Güngör Uras farkıyla
Bu seçim, Milliyet Ekonomi Ailesi olarak büyük bir eksiğimiz var. Okuyucularımızın Ayşe Teyzesi bizlerin Hocası olan Güngör Uras...
Geçen yıl kaybettiğimiz Güngör Uras’ı 5 yıl önce pazar günü seçim yazısı için aradığımı dün gibi hatırlıyorum. “Kazananı tebrik edelim, haydi önümüze bakalım” yazısını kaleme alıyor.
Vardır bir hayır...
Merhum Uras, “Büyüklerimiz der ki; Her ne olmuştur, vardır bir hayır / Her ne ki olmamıştır vardır bir hayır” sözleriyle başladığı yazısında, geriye takılıp kalmamamızı, bunun kimseye yararı olmayacağını, siyasi gerginliği devam ettirmenin ekonomiye faturasının ağır olacağını ifade ediyor. Herkesin işine bakıp çok çalışması gerektiğinin de ısrarla altını çiziyor.
Tansiyonu düşürmek
Usta kalem Uras, yazısının sonundaki sözleriyle de aslında bizlere geride kalan son 5 yılı çok önceden haber veriyor; “Seçimin bitmesi ile siyasi tansiyonun düşmesi ekonomide ciddi ölçüde rahatlama yaratmayacak. Çünkü ekonomi seçim öncesindeki gelişmelerden büyük zarar gördü.”
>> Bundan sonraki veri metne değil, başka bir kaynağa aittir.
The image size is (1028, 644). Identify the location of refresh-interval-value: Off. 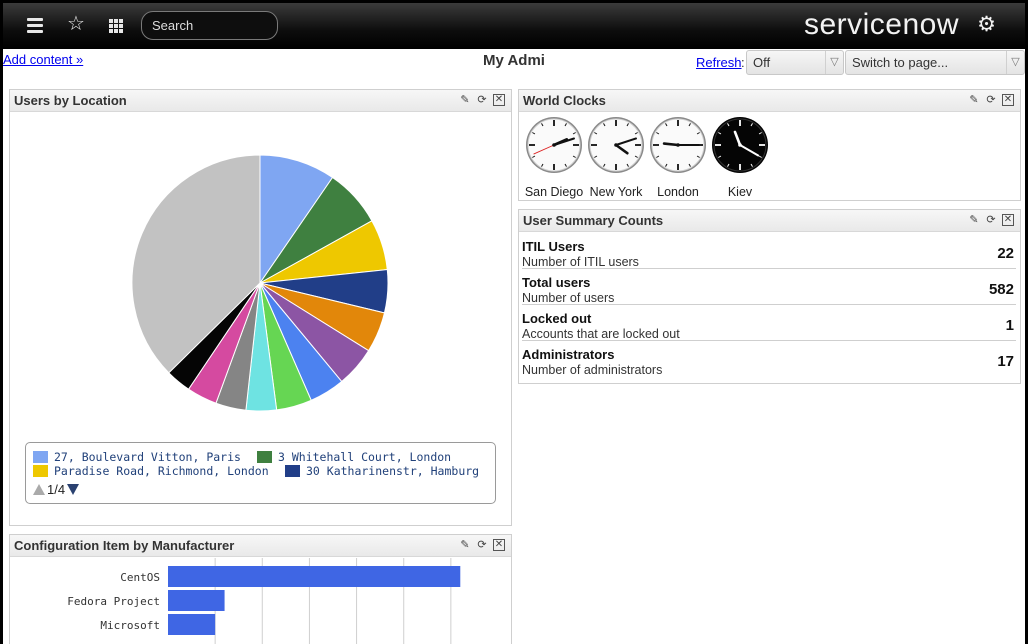
(762, 62).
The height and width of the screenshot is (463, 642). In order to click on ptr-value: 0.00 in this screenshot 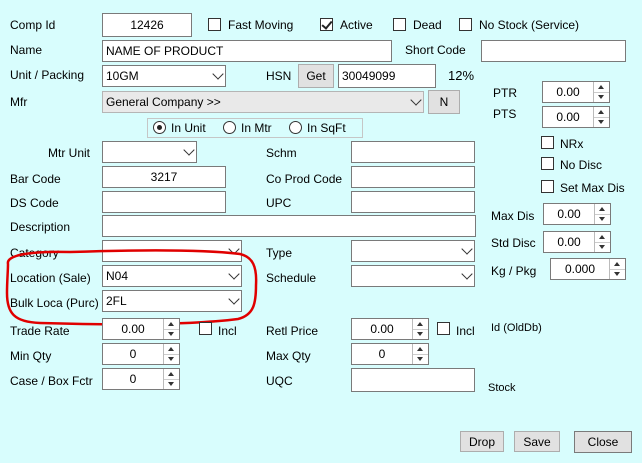, I will do `click(568, 92)`.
Önümüzdeki 5 yılın 5 yıldızlı geçmesi için seçimden önce olanlara gelin bu kez takılıp kalmayalım. 5 yıl sonra yine aynı yazıyı yazmayı doğrusu hiç istemem.
Piyasanın ve halkımızın beklentisi hatalardan ders çıkarılması ve projelerin hızla hayata geçirilmesi. Umudum 5 yıl sonra yazılacak yazılarda gerçekleştirilmiş başarılardan ve Türkiye’nin ekonomik başarı tablosundan bahsedilmesi. Cumhurbaşkanı Recep Tayyip Erdoğan’ın dün yaptığı ilk konuşmada “ekonomide reformlara odaklanacağız” mesajı da bu noktada oldukça önemli.